● **VORLIEGENDER AUSZUG**
□ □ □

Sesshaft
Viel gibt es eigentlich nicht zu berichten. Wir sind nun 10 Tage im Languedoc und haben uns gut eingelebt. Wir hatten seit unserer Ankunft viel Gesellschaft, phasenweise waren wir zu siebt. Dieses Wochenende steht eine Veränderung an, da Sophia am Freitag heimfährt, ein netter Besuch aus Freiburg abfährt, am Sonntag Mary und Georg sowie Sarah und Rocco zurück nach Freiburg fahren. Sie machen das, weil sie nur so sehr alte Freunde aus den USA treffen können, die eben nur dann und nur kurz da sind. Rocco fährt mit, weil ich am 29. für ein paar Tage nahe Venedig ein Treffen mit meinem kuwaitischen Projektpartner und der Druckerei habe und Sarah mit Mary und Rocco erst an demselben Sonntag wieder hierher zurückfahren können.
Nächste Woche werde ich hier also ein paar Tage allein sein, habe aber Arbeit genug und fühle mich so wohl in dieser Umgebung, dass das gut geht. Mein Bruder wird wohl auf dem Weg nach Deutschland für 2-3 Tage hier bleiben, und am Freitag Abend kommen dann Matt, Pani und ihre Kinder aus Nizza, die ich dann am Sonntag im Van mit zurücknehme. In Vicenza geht es dann ab Montag sowohl um den nahenden Abschluss eines aktuell produzierten royalen Projekts, wie auch um die drei neuen für Kuwait und Qatar, an denen ich seit Mai arbeite. Außerdem will mein Projektpartner mit mir über eine gemeinsame Firma sprechen, in der wir drei Parteien (also er selbst für Inhalte, Bilder und die Kontakte in der Golfregion, mein Freund Antonio mit seinen Produktionsressourcen und ich als Designer, Konzeptmacher und Produzent) gemeinsam als Firma auftreten, werben und mehr dieser aufwändigen aber tollen Projekte an Land ziehen. Ich hoffe, dass ich Dienstag dann wieder zurückfahren kann bis Nizza, Mittwoch Mittag dann wieder hier bin.
Gestern musste ich mal wieder die Drohne auspacken, weil am Wochenende (das haben wir ja auch) alle Federbälle verschossen waren, also haben wir mit Luftbildern gesucht und sie auch gefunden, allerdings nur den einen im Baum holen können, bei dem auf dem Dach müssen wir wohl den nächsten Regen abwarten.
Sophia findet, ich arbeite zu viel. In der Tat war das aber auch einer der Hauptgründe für die Miete des Hauses. Dennoch finden wir immer wieder Gelegenheiten für Boulespiele, Federball und natürlich auch erfrischende Bäder, Spaziergänge in der Hitze, Wir haben immer noch über 30 Grad und genießen diese von Morgens bis Abends, besonders die Stunden, wenn nach der heftigen Nachmittagshitze das Licht sehr warm wird und die Zeit für einen kühlen Rosé gekommen ist. Dazwischen gibt es viele Telefon- oder Videokonferenzen mit Kuwait, aber auch mit Deutschland, eMails und aktive Arbeit immer noch an den Trees, deren Crowdfunding in drei Wochen beginnen soll.

□ □ □

[Zeilen dazu, wo die Ziele erscheinen]

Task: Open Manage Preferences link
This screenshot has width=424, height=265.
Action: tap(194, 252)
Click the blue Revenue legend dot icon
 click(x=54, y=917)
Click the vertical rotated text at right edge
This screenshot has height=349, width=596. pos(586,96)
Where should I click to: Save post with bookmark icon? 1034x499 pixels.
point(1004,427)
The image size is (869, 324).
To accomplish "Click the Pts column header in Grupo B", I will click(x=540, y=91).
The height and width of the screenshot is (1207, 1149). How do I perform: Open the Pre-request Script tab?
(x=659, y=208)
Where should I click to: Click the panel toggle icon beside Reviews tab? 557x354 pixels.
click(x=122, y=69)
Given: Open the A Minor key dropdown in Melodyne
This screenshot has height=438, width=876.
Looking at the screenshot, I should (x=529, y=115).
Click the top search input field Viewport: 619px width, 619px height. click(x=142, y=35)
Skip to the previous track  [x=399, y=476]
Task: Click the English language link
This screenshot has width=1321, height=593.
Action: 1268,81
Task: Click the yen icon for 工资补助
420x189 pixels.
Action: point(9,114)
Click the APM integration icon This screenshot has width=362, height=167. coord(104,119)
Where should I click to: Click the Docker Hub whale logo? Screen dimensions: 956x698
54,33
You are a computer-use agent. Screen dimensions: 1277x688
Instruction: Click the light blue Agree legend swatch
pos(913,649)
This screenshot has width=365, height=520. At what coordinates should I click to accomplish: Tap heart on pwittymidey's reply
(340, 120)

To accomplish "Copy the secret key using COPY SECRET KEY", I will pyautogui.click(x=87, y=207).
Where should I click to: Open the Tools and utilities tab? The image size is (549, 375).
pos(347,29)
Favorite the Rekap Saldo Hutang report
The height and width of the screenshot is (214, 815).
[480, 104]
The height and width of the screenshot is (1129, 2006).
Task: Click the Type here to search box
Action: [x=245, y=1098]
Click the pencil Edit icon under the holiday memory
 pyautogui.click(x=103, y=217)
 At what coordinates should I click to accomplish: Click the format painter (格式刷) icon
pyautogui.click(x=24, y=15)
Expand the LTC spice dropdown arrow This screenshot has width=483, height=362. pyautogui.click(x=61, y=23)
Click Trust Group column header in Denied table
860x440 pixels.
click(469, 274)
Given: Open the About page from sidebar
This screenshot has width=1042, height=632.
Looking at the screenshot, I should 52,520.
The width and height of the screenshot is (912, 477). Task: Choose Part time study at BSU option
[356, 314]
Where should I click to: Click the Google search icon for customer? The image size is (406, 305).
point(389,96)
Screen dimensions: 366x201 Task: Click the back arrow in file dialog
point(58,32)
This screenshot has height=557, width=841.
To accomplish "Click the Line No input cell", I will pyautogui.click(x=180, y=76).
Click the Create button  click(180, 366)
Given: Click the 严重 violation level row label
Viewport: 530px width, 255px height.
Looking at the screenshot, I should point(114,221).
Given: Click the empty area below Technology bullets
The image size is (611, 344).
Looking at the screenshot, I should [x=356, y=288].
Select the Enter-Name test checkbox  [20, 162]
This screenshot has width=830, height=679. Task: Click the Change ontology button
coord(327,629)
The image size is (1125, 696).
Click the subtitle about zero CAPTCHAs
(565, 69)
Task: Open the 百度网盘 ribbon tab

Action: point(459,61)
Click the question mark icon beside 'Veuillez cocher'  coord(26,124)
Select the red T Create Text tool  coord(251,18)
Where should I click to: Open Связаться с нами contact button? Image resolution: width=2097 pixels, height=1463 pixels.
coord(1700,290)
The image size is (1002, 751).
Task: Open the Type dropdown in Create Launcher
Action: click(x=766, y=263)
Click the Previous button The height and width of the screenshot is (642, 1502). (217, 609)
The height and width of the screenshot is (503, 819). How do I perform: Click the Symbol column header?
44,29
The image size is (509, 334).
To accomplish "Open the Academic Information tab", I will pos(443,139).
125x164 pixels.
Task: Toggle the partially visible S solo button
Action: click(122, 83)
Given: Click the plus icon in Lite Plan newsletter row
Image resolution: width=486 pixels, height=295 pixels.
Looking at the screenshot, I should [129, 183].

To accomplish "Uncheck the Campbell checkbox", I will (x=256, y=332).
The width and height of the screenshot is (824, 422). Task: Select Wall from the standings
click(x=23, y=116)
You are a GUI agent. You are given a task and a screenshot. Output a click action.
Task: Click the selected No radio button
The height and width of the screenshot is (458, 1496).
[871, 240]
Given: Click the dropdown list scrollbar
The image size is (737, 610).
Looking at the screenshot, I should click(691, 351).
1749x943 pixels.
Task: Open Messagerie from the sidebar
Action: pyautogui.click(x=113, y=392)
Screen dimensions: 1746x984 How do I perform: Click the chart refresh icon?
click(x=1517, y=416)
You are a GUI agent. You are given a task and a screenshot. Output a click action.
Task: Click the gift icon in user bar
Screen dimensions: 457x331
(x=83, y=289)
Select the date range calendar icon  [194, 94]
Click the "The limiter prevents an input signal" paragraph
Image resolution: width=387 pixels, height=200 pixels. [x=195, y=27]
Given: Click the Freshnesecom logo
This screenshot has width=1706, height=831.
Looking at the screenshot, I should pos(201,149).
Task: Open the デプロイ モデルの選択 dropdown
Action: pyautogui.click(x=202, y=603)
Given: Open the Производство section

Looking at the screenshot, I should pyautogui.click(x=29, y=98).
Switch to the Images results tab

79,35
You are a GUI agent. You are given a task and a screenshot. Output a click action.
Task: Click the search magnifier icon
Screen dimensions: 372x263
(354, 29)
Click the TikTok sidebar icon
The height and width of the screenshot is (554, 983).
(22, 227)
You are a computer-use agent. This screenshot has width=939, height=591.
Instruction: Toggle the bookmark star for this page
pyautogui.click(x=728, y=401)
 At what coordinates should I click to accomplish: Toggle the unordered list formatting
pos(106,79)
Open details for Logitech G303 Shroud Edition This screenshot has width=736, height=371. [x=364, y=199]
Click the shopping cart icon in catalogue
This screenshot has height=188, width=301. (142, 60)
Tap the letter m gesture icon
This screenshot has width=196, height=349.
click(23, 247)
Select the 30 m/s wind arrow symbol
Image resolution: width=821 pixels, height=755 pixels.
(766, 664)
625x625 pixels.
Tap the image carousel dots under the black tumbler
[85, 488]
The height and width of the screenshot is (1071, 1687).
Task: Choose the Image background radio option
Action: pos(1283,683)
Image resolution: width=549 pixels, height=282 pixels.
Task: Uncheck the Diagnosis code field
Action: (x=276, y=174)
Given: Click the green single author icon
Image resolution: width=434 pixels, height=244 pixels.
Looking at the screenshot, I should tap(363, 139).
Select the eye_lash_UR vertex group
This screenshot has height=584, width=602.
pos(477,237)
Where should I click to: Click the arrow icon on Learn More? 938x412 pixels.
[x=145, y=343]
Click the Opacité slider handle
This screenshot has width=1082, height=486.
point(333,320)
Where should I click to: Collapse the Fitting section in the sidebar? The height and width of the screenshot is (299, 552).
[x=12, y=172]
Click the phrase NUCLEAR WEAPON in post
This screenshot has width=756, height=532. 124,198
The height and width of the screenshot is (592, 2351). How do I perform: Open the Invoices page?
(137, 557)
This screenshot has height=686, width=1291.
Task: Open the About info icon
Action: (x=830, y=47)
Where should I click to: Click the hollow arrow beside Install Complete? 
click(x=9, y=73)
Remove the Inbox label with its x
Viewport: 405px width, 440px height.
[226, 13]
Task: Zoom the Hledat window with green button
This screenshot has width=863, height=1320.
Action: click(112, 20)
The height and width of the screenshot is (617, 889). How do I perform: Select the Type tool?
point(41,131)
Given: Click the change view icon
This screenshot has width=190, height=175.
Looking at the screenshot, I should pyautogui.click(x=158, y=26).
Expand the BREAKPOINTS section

□ □ □

● **DIE AUFGABE**
Fasse bitte den Absatz des Auszugs, der mit „Nächste Woche werde ich hier also“ beginnt, als knappe Stichpunktliste zusammen und behalte dabei seine wichtigsten Fakten.

● **ENDERGEBNIS**
- Nächste Woche bin ich einige Tage allein hier. Das geht gut, da ich genug Arbeit habe und mich in der Umgebung wohlfühle.
- Mein Bruder bleibt wohl auf dem Weg nach Deutschland 2–3 Tage.
- Am Freitagabend kommen Matt, Pani und ihre Kinder aus Nizza. Am Sonntag nehme ich sie im Van mit zurück.
- Ab Montag geht es in Vicenza um zwei Dinge:
  - den nahenden Abschluss eines aktuell produzierten royalen Projekts
  - drei neue Projekte für Kuwait und Qatar, an denen ich seit Mai arbeite
- Mein Projektpartner will mit mir über eine gemeinsame Firma aus drei Parteien sprechen:
  - er selbst für Inhalte, Bilder und Kontakte in der Golfregion
  - Antonio mit seinen Produktionsressourcen
  - ich für Design, Konzept und Produktion
- Die Firma soll gemeinsam auftreten, werben und mehr solcher aufwändigen Projekte gewinnen.
- Rückfahrt geplant: Dienstag bis Nizza, Mittwochmittag wieder hier.